Another approach is the federated set up where the connected RPA capability sits within a particular function but is scaled across the business with the central automation team controlling standards and best practice. This is achieved by creating delivery pods throughout the organization, responsible for identification and delivery of their own automated processes governed by the CoE.
However, a divisional approach is one route that must be avoided. This is where multiple RPA functions run separately across the organization with differing infrastructure, governance and delivery teams. This siloed set up is not cost effective and will prevent true scale ever being achieved.
Governance and pipeline
The next stage is identifying process automation opportunities that will generate the fastest benefits. It’s important to be clear about what makes a truly good process. For example, selection criteria could include targeting those standard processes with a high workload or several manual and repetitive tasks, processes that have quality issues related to human errors or those that require customer experience improvements.
Even if the ideal process for automation has been found, businesses should collaborate with IT to ensure that there isn’t any maintenance planned for the target application. To guarantee the traceability of the automation program, a set of indicators should also be defined, such as financial, process, quality and performance related KPIs, prior to any activities taking place.
Other considerations include how to generate demand for connected RPA within the business. This could involve providing employee incentives for identifying suitable processes, internal communications and running workshops for engagement.
Once these processes have been selected, they need to be delivered as automated solutions.

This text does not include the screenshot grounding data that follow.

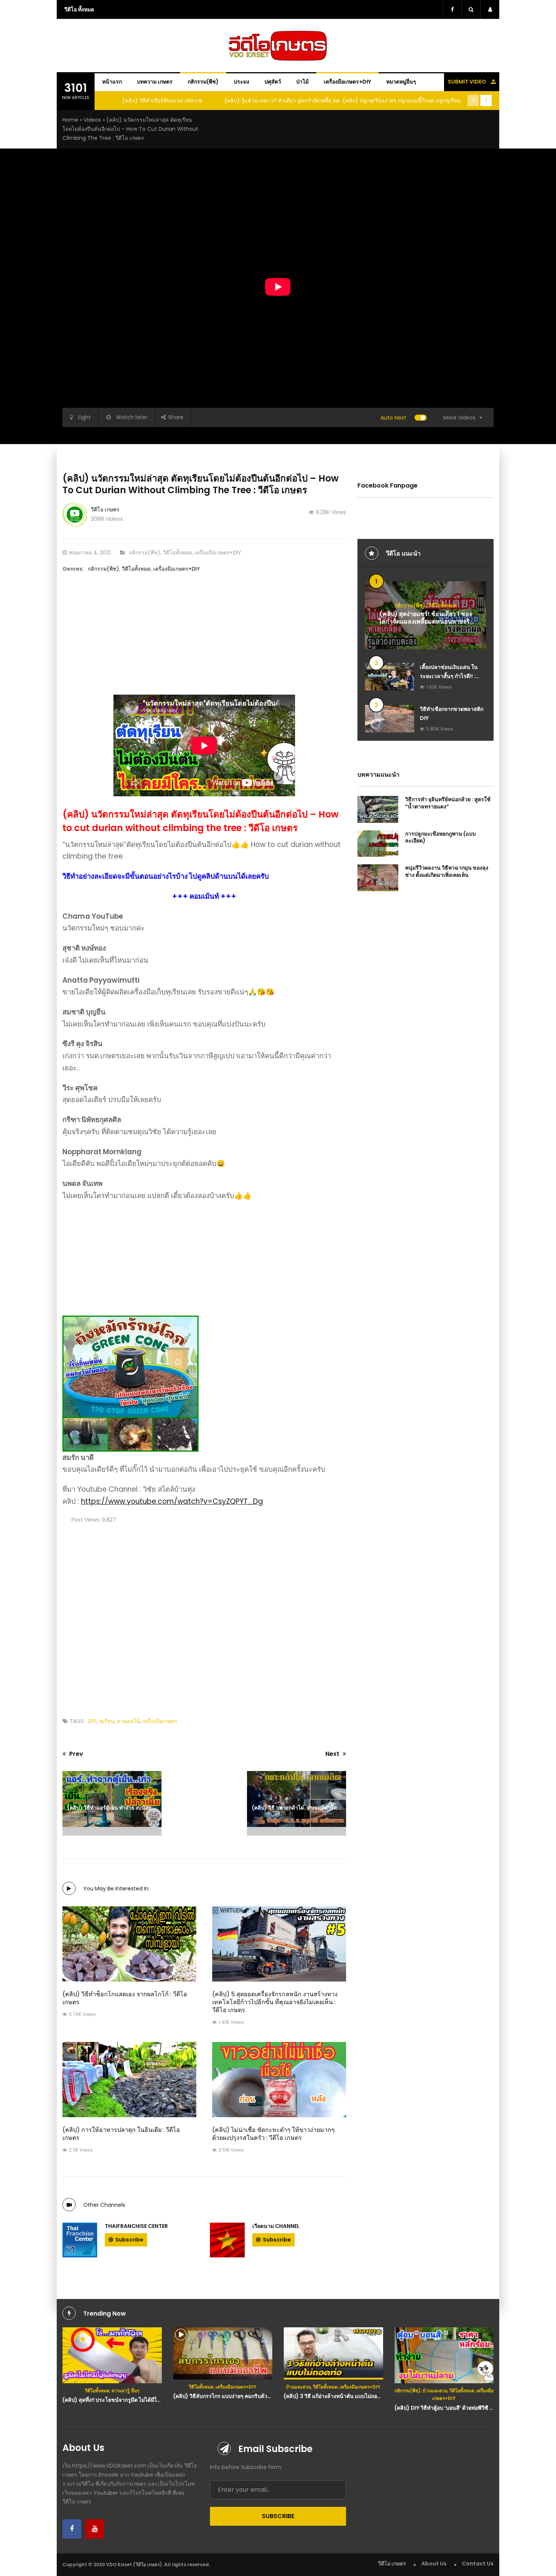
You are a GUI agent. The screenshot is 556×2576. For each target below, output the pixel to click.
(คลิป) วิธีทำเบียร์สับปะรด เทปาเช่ (162, 100)
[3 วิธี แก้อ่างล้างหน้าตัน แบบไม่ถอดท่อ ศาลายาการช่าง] (333, 2353)
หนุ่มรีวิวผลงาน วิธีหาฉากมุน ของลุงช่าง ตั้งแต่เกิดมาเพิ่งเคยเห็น (446, 871)
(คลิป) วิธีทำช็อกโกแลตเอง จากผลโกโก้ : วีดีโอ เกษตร (124, 1998)
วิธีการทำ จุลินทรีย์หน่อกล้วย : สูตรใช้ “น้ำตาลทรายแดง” (448, 803)
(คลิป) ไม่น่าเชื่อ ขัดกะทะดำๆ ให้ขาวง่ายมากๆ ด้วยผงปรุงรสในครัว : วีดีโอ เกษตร (273, 2134)
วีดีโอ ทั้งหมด (79, 9)
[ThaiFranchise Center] (79, 2240)
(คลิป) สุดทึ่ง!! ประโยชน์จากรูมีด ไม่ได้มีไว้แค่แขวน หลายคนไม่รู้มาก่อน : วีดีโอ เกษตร (160, 2400)
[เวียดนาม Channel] (227, 2240)
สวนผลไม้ (128, 1721)
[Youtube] (94, 2529)
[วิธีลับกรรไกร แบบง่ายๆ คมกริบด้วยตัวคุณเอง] (223, 2353)
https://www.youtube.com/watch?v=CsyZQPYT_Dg (172, 1501)
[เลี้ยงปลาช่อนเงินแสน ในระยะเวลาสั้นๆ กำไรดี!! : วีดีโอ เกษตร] (389, 676)
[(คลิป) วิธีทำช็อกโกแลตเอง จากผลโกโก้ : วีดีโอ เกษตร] (129, 1944)
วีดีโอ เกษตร (105, 509)
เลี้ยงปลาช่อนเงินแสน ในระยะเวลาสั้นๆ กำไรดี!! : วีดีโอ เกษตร (449, 676)
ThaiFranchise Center (136, 2226)
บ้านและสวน (298, 2387)
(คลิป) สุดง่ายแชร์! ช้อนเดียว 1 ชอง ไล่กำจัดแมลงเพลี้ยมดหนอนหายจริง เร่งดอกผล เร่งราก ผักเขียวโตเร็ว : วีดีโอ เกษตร (426, 626)
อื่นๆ (135, 2390)
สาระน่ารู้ (120, 2390)
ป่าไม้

This means capturing correct information in the define phase to avoid problems, which requires knowledgeable subject matter experts to be involved.
It’s also worth holding a process walk through for the right audience. Each chosen automated process must be documented and an understanding gained of how it will differ from the same human process. Once this has all been agreed with the business, and the process design authority has approved the proposed blueprint and conducted the necessary peer reviews, development can begin. Once the business is satisfied, sign-off testing can start.
As processes are in production, they need the right support around them. Businesses must ensure that Digital Workers are handing back business referrals or exceptions to the operational team for manual intervention, and that a technical capability is readily available in case the Digital Workers don’t act as expected. Ultimately, to ensure smooth continuity and availability of automation resources, there must be a robust IT infrastructure.
Appointing a high-quality, lead developer is essential, but people with these skills can be difficult to find in the current market. Developers need to be trained to the highest standard in both connected RPA development and process analysis. This will enable them to perform a hybrid role while receiving on-site support from an experienced consultant. As the development team continues to grow to ensure automation standards are maintained, businesses should appoint a design authority and a control room monitor to manage Digital Workers in production.
There are several technical approaches to examine when deploying a connected RPA platform. For example, considerations may include if it’s a virtual machine set up, how to manage license provisioning for future scaling as well as choosing between a cloud-based solution or on-premise hosting of the platform.
It’s clear that to gain the best results with connected RPA, the complete journey must be defined upfront rather than waiting for mistakes and then correcting them. Once company-wide support is gained and a vision of desired results created, it’s best to start small. Getting this right enables the program to grow and scale organically rather than stagnating.